It seems that Christopher Booker as well as being a global warming denier, is also an asbestos-is-harmful denier. George Monbiot has the story (links added by me):
This week Richard Wilson‘s book Don’t Get Fooled Again is published. It contains a fascinating chapter on Booker’s claims about white asbestos. Since 2002, he has published 38 articles on this topic, and every one of them is wrong. He champions the work of John Bridle, who has described himself as “the world’s foremost authority on asbestos science”. Bridle has claimed to possess an honorary professorship from the Russian Academy of Sciences, to be a consultant to an institute at the University of Glamorgan, the chief asbestos consultant for an asbestos centre in Lisbon, and a consultant to Vale of Glamorgan trading standards department. None of these claims is true. Neither the institute at the University of Glamorgan nor the centre in Lisbon have ever existed. His only relationship with the Glamorgan trading standards department is to have been successfully prosecuted by it for claiming a qualification he does not possess. …

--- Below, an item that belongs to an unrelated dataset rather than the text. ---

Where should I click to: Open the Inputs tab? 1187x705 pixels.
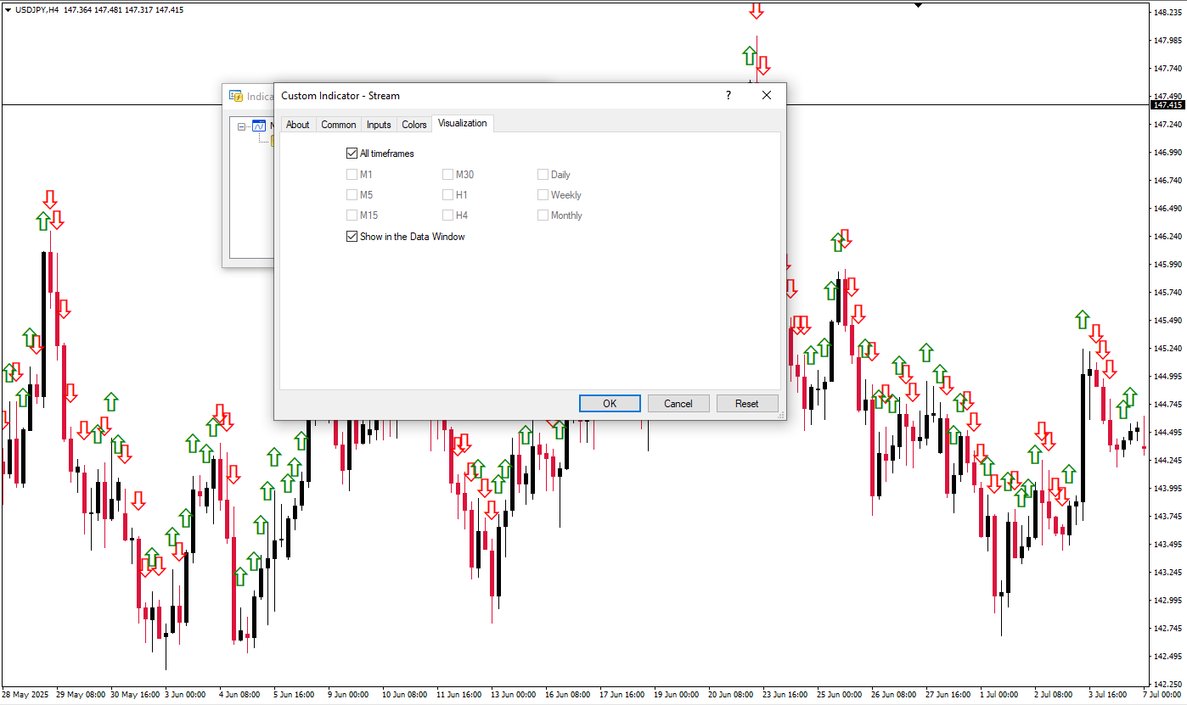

It is hard to think of any journalist – Melanie Phillips included – who has spread more misinformation.
That’s harsh.
There is some more commentary on Booker’s false claims about NASA and October temperatures by John Matson at the Scientific American:
The fact remains that October was significant for its high temperatures relative to the historical record. In other words, the example that climate skeptics seized upon to poke holes in the evidence of climate change served only to confirm that the world is warming because of humans’ actions.
and Coby Beck has addressed it as part of How to Talk to a Climate Sceptic.
And this opinion piece by Lorne Gunter is amusing:
There had been no reports of autumn heat waves in the international press and there is almost always blanket coverage of any unusually warm weather since it fits into the widespread media bias that climate catastrophe lies just ahead. In fact, quite the opposite had occurred; there had been plenty of stories about unseasonably cool weather. …
So the GISS claim that October was the warmest ever seemed counterintuitive, to say the least. …
October wasn’t the warmest October ever, it was only the 70th warmest in the past 114 years – in the bottom half of all Octobers, not at the top of the list. So why the massive discrepancy between the published GISS numbers and the correct ones?
In fact it was the fifth warmest not the 70th. GISS was out by 4 places, Gunter was out by 65 places. GISS did not make any announcement or draw any conclusions from the October figures, Gunter made a huge fuss about how it exposes “unscientific bias at GISS and elsewhere in the global-warming community”.
Gunter described the GISS correction like this:
Um, some guy – not at Goddard, a GISS spokesman was quick to point out as he toed the ground and gazed downward sheepishly – had supplied the NASA branch with September figures for much of the globe, rather than October ones.
Gunter eventually added a correction at the end of his column, presumably while gazing down sheepishly.